The Importance of Pairs Redux

by
posted on July 20, 2015
fns.jpg
Several years ago, I made a point of emphasizing certain desirable characteristics of several popular lines of service semi-automatic pistols. Most police officers these days go about their dangerous work armed with a modern auto and some sort of backup gun. The auto usually rides the officer's hip in a snatch-resistant security holster that is obviously visible. The backup gun, on the other hand, is out of sight and reserved for dire emergency. Most agencies allow some amount of latitude in the individual officer's right to choose guns, particularly the backup gun. I hold the belief that the backup gun might as well be of the same caliber as the service gun, have the same manual of arms and be capable of working with the same magazines.

Having the same manual of arms is a training and familiarity issue. If both guns are loaded, fired, reloaded and unloaded with exactly the same hand motions, training time is lessened and you can get in more real shooting. Using the same caliber in both guns is obviously prudent, but how about the same magazines? This is only possible when both the inside and outside pistols are from the same family, where the length of the grip—and therefore magazine—is fitted to standard and compact variations. In other words, there is a full-sized, 9 mm pistol with 15-round magazine, as well as a more compact 9 mm pistol with a 10-round magazine. The 15-round magazines work in both models, but not the other way around. The compact magazine won't reach far enough into the full-sized magazine well to lock in place or feed. With the long magazine in place, the compact pistol is a little awkward, so carry the compact with the short magazine and reload it—if, God forbid, it becomes necessary—with a 15-rounder from your magazine pouches. How many different makes of guns have this kind of variety?
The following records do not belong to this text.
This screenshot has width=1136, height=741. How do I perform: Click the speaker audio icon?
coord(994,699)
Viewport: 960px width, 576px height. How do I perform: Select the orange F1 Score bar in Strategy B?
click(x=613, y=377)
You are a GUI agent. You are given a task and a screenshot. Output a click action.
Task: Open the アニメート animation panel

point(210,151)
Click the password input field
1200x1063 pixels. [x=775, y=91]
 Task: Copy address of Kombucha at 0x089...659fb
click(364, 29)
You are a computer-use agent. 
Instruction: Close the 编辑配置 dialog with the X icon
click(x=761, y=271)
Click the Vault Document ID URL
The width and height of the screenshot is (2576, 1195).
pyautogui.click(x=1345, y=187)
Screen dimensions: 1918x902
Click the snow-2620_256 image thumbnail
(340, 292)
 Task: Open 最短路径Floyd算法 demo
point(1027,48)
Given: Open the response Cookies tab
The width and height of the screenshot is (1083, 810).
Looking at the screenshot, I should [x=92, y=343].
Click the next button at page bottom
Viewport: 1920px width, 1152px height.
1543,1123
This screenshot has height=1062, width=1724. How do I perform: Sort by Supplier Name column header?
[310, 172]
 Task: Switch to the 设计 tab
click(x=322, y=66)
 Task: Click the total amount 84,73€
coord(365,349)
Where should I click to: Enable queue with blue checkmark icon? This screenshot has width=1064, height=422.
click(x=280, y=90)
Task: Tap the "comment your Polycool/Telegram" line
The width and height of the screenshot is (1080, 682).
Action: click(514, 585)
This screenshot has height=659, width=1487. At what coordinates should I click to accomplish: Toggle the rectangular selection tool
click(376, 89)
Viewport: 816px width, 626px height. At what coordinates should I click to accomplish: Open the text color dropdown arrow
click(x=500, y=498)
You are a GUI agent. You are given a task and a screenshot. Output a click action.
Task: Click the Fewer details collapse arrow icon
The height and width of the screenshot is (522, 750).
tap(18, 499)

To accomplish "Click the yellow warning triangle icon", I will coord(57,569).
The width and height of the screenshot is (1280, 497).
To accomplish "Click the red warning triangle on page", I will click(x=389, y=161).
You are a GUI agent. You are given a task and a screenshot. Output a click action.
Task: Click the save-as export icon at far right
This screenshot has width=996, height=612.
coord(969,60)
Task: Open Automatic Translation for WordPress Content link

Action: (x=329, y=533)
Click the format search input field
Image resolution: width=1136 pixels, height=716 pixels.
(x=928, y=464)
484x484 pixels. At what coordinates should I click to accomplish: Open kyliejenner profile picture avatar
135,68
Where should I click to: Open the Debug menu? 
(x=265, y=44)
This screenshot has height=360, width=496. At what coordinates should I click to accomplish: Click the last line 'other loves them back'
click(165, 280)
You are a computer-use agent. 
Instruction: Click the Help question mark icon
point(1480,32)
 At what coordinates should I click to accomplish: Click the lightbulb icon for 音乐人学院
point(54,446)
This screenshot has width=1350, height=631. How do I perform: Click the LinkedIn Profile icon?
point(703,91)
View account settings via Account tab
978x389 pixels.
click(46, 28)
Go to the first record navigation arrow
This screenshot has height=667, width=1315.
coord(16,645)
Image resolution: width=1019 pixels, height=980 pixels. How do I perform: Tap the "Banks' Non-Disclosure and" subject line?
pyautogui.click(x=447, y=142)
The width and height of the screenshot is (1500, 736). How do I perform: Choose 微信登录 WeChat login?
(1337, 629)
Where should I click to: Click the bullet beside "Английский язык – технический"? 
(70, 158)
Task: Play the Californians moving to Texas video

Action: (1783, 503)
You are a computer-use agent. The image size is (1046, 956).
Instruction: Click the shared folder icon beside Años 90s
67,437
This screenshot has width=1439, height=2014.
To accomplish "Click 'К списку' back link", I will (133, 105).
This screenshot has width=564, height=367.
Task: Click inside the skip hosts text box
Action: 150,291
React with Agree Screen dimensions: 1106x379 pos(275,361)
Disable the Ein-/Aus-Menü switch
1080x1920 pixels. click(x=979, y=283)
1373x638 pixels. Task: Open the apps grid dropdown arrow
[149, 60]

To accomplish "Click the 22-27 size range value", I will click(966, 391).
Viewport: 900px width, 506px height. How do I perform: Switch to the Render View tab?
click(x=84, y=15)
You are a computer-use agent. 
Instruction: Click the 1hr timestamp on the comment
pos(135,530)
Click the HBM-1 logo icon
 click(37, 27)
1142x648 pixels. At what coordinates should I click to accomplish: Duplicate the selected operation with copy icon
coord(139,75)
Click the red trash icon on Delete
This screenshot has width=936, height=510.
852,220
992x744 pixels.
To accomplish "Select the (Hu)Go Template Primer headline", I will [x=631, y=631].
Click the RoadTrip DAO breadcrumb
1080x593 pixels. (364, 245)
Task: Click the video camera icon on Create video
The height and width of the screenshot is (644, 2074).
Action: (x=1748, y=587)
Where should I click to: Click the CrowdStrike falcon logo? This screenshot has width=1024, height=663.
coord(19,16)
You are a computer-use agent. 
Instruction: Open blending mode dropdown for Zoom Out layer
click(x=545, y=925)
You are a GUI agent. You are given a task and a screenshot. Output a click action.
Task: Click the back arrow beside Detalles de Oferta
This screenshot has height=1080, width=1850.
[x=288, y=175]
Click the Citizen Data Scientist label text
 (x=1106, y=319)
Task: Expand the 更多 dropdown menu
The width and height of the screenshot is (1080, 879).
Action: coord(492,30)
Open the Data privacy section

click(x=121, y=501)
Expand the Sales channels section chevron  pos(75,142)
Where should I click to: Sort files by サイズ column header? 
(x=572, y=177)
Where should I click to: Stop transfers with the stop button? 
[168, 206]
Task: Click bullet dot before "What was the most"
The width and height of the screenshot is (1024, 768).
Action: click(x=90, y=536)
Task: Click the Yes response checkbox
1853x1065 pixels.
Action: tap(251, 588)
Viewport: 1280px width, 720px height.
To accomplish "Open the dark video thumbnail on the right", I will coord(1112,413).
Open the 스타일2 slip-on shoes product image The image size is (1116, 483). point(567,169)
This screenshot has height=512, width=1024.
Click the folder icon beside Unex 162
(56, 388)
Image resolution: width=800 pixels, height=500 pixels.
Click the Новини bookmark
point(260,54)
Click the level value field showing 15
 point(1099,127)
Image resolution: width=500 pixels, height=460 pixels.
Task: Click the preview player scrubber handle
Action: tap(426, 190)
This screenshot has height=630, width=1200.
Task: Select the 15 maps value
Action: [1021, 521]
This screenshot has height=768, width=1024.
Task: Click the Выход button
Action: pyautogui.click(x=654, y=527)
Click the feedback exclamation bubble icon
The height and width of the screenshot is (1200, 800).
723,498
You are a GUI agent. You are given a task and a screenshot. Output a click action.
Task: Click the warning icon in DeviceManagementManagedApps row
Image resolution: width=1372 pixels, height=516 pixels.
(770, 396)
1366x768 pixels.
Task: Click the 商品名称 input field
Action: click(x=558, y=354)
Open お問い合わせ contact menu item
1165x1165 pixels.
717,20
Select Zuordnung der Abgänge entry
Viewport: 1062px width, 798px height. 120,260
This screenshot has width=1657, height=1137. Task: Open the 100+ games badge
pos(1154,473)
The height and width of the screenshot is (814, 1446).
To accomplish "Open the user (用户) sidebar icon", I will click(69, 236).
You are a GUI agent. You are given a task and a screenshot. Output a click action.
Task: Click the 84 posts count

Almost all of them. Back in 2011, I mentioned the Glocks, S&Ws, Colts and Rugers. I missed the Beretta 92 series pistols. With new model Compacts in the FNH line, we now have a duo situation in 9 mm and .40 S&W for that marque. The striker-fired, DAO trigger FNS is now available in two sizes. And legendary maker SIG Sauer offers the new 320 pistol (with the trigger that has caused such a stir) with interchangeable grip modules and slide lengths that permit a lot of variety. They even have three different magazine lengths. And it's fair to say that the makers that don't have at least two different sizes of the same gun are in the minority.